Back when Street Fighter II-mania was gripping the global gaming community, Capcom’s decision to release the first home port of the game on Nintendo’s SNES spoke volumes. This move showed that the company was backing Nintendo in the 16-bit war (up to this point all of Capcom’s Megadrive/Genesis games had actually been re-programmed by Sega under license and not actually by Capcom themselves). Sega fans wept in the streets as it became clear that if they wanted to play this revolutionary video game, they would have to invest in rival hardware.
However, fast forward a few months and Capcom’s viewpoint had changed. The impressive performance of the Genesis in the US forced the developer to reconsider its stance towards the machine, and the announcement that Street Fighter II would be coming to Sega’s 16-bitter in the shape of an enhanced ‘Special Champion Edition’ sent shockwaves through the industry; Capcom had leveled the playing field in dramatic fashion. Of course, this is all ancient history now and it has to be said that playing the Genesis version of Street Fighter II today doesn’t have quite the same impact, especially when you consider how many versions of the game are currently available on the retro compilations and the Virtual Console itself.
Although the game bears the ‘Champion Edition’ moniker it does in fact include improvements seen in the arcade ‘Hyper Fighting’ edition of the game (which was ported to the SNES as Street Fighter II: Turbo). The gameplay is much faster and this makes a world of difference – playing the original SFII on the SNES just shows how slow and plodding it has become. Naturally there’s the ability to play as the boss characters and also pit the same character against him or herself. The additional moves – such as Chun-Li’s fireball – also make the cut. The only other notable addition for hardcore fans is the inclusion of a five-on-five group battle mode, which makes multiplayer tournaments a little more exciting.

(Aim of the exercise)
Resume the review of the Genesis version of Street Fighter II, starting right after its last sentence.

(Excerpted records)
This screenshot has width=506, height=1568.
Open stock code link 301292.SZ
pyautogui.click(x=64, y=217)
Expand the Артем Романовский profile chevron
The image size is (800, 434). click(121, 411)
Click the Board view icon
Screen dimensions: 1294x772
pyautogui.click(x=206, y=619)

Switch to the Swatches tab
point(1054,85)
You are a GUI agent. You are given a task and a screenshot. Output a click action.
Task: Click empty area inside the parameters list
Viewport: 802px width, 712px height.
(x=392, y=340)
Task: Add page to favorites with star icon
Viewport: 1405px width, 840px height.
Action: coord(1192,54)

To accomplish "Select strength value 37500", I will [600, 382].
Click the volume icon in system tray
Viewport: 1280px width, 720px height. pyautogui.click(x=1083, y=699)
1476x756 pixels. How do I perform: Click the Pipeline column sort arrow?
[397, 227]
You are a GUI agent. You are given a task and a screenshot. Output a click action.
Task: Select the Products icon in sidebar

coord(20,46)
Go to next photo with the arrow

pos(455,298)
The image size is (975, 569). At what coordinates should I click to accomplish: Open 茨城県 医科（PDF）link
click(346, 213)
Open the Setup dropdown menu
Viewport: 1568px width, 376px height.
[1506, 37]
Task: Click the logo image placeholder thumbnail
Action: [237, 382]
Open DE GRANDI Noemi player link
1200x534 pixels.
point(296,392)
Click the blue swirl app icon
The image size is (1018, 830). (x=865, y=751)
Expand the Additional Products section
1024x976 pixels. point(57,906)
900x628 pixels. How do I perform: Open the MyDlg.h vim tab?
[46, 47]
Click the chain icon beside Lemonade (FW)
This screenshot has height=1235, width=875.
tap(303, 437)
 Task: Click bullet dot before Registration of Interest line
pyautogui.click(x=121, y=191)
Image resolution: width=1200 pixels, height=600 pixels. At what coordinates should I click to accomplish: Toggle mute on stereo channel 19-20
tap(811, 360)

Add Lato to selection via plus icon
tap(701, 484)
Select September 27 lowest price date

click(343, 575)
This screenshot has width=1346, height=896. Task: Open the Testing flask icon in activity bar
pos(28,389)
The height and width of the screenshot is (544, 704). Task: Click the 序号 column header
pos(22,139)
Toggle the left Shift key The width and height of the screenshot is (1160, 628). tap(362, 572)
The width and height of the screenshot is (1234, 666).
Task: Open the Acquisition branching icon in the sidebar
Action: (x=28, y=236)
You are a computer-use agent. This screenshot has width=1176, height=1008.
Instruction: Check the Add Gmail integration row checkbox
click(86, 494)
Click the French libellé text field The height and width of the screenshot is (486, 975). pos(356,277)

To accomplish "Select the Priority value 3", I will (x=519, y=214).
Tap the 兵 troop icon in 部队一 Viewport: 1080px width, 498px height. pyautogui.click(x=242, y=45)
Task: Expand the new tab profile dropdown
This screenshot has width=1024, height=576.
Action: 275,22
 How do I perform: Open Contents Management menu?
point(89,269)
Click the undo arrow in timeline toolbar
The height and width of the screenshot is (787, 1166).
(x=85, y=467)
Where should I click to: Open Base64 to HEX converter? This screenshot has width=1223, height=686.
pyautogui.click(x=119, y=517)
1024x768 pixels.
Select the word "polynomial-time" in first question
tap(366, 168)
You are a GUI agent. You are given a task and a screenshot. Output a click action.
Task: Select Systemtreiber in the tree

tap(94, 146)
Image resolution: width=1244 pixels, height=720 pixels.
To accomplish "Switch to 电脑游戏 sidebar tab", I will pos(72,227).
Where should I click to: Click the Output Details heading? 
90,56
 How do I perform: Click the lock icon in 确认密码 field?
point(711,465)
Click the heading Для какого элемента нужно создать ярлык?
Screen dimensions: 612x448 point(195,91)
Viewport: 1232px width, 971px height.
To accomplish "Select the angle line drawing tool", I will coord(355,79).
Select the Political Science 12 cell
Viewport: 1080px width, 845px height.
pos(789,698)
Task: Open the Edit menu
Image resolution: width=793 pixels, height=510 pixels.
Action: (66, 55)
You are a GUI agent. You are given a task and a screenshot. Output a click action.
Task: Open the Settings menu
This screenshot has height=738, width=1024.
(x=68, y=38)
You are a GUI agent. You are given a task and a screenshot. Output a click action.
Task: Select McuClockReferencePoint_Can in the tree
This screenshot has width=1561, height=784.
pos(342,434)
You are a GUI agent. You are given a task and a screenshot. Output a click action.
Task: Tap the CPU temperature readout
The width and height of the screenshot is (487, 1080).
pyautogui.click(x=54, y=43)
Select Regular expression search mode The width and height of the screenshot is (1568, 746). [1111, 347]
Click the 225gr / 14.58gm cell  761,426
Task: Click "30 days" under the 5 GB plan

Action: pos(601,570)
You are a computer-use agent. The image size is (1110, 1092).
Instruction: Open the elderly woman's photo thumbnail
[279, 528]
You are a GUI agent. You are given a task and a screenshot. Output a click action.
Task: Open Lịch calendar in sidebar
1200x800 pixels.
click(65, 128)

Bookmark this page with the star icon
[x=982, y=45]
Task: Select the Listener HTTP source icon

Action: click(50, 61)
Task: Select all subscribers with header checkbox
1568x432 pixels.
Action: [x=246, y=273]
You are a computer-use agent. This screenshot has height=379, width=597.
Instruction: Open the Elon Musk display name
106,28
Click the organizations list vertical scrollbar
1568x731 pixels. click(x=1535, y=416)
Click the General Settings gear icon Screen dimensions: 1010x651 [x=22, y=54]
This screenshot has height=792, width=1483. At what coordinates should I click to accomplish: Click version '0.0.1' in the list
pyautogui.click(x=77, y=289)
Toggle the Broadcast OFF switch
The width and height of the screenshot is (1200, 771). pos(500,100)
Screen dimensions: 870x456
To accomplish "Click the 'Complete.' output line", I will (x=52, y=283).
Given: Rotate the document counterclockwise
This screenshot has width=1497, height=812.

(Response to this exercise)
In the case of the Genesis original control was a rather touchy subject - the original Genesis pad only featured three fascia buttons and required the player to toggle between punch and kick by pressing 'Start' - and yes, this solution was as unworkable as it sounds. However, the 6 button pad released alongside the game in 1993 was fantastic, offering even better control than the SNES pad, and in many respects made this the best version to own. The Virtual Console version experiences a similar divide - using the Wii Remote requires you to switch between punch and kick, which means that you should only really consider purchasing this if you own a Classic Controller.
Although Special Champion Edition is astonishingly close to the SNES port in terms of visuals and gameplay the fact of the matter is there’s already better versions of this game available on the Virtual Console. Given the fact that it’s hard to actually differentiate between this and the SNES Turbo: Hyper Fighting, it’s hard to imagine that there’s many people out there that are nostalgic for the Genesis port.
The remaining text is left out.